=== DIRECTIONS ===
Images are not part of the copy; write out the rest of the data exactly as given.

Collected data
-- Opening Marker --

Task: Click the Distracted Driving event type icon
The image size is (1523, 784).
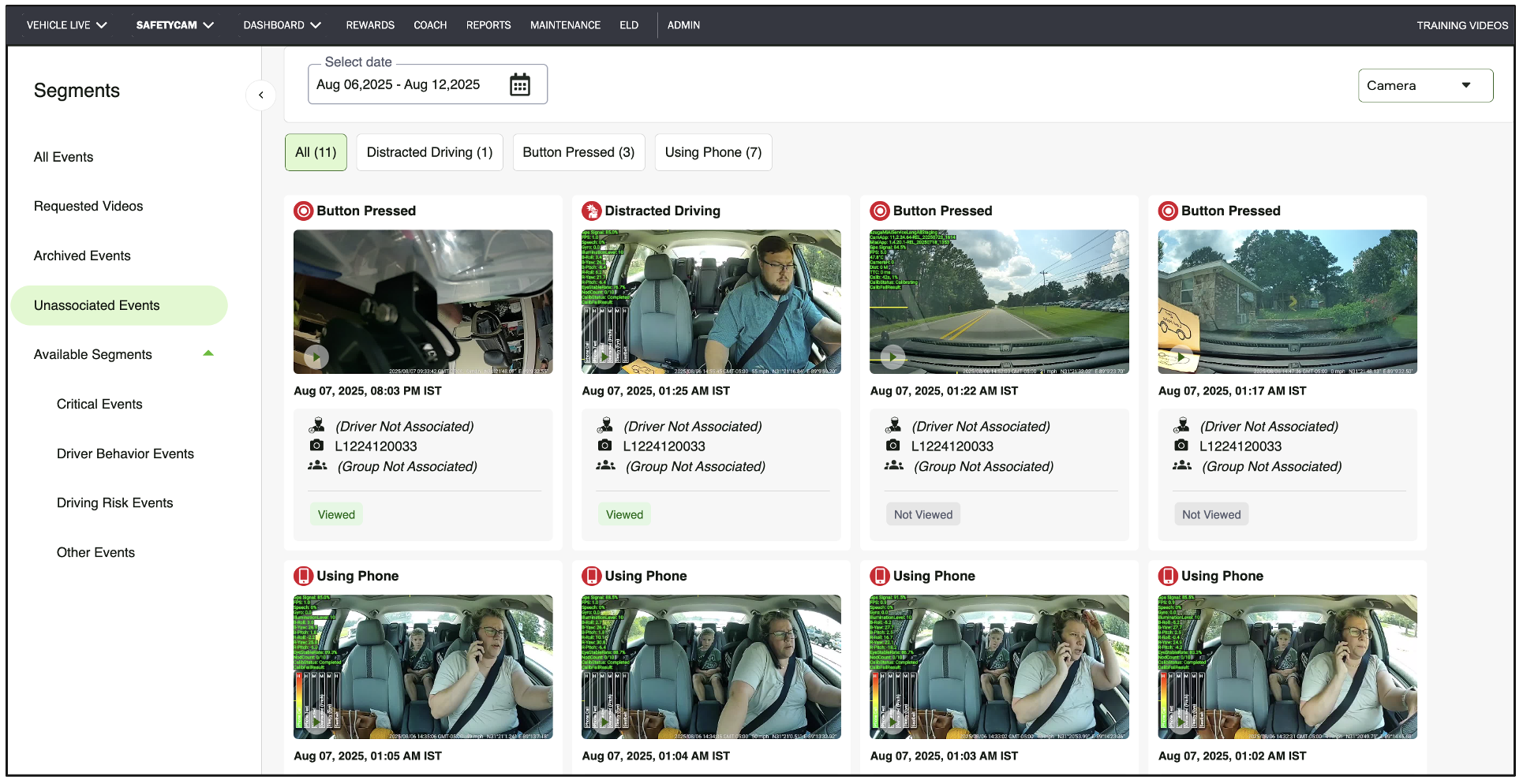Action: (591, 211)
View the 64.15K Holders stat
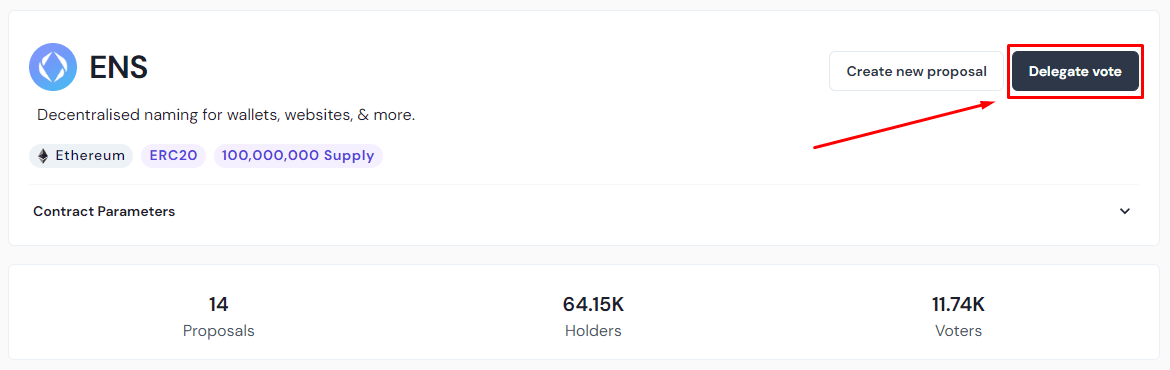This screenshot has height=370, width=1170. [593, 317]
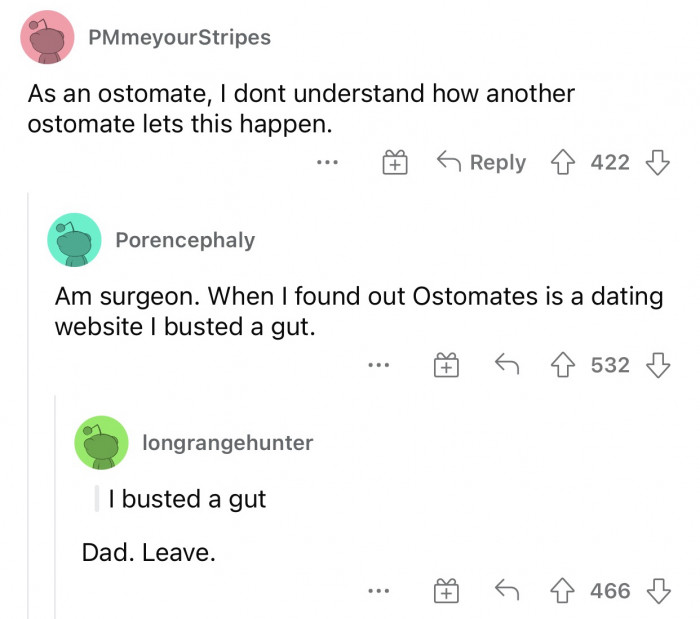Open Porencephaly user profile link

[185, 240]
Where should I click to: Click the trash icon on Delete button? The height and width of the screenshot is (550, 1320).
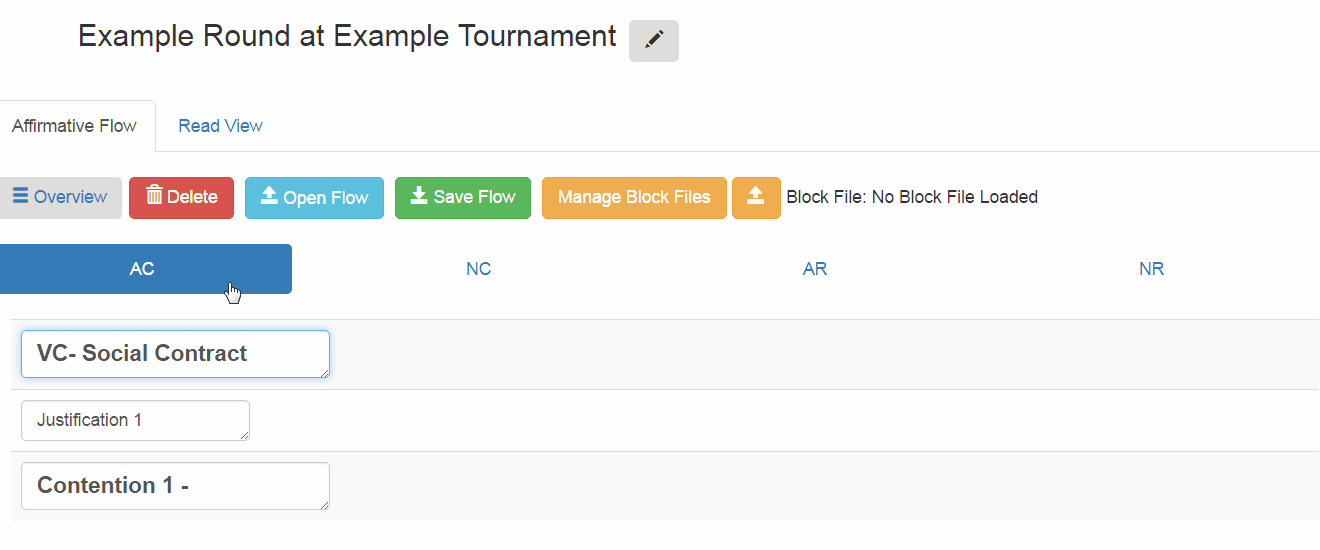pos(154,196)
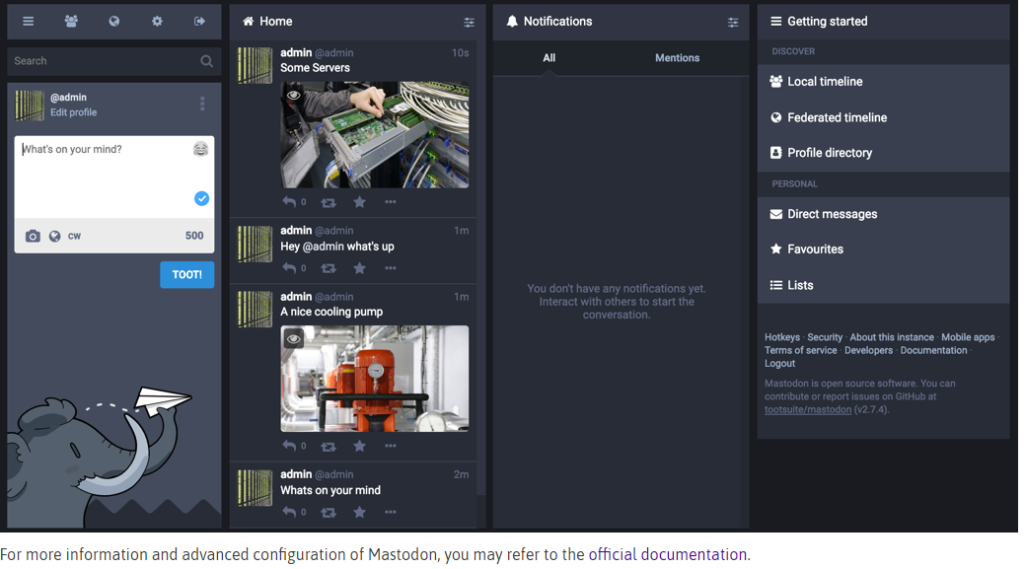Toggle the CW content warning in compose box
The image size is (1024, 569).
pos(75,236)
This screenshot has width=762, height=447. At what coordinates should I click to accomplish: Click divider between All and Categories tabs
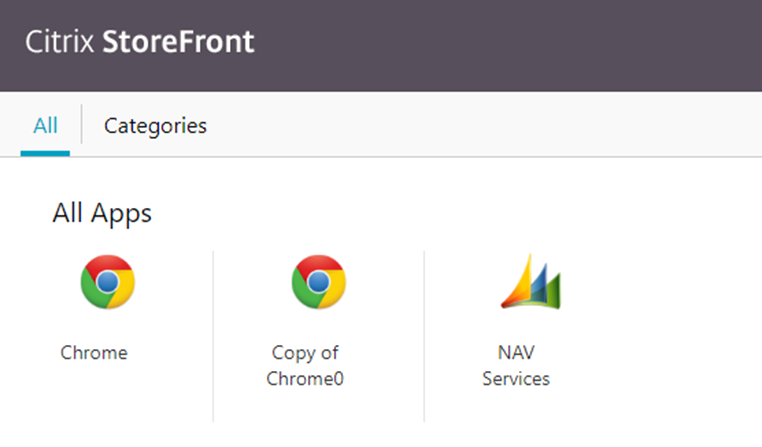coord(81,126)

-- Closing Marker --

=== PROBLEM SOLUTION ===
Task: Click the Distracted Driving event type icon
The image size is (1523, 784).
Action: (591, 211)
View the 64.15K Holders stat
This screenshot has height=370, width=1170. [593, 317]
Open Porencephaly user profile link

[185, 240]
Where should I click to: Click the trash icon on Delete button? The height and width of the screenshot is (550, 1320).
pos(154,196)
Toggle the CW content warning in compose box
The image size is (1024, 569).
pos(75,236)
This screenshot has width=762, height=447. At what coordinates should I click to accomplish: Click divider between All and Categories tabs
coord(81,126)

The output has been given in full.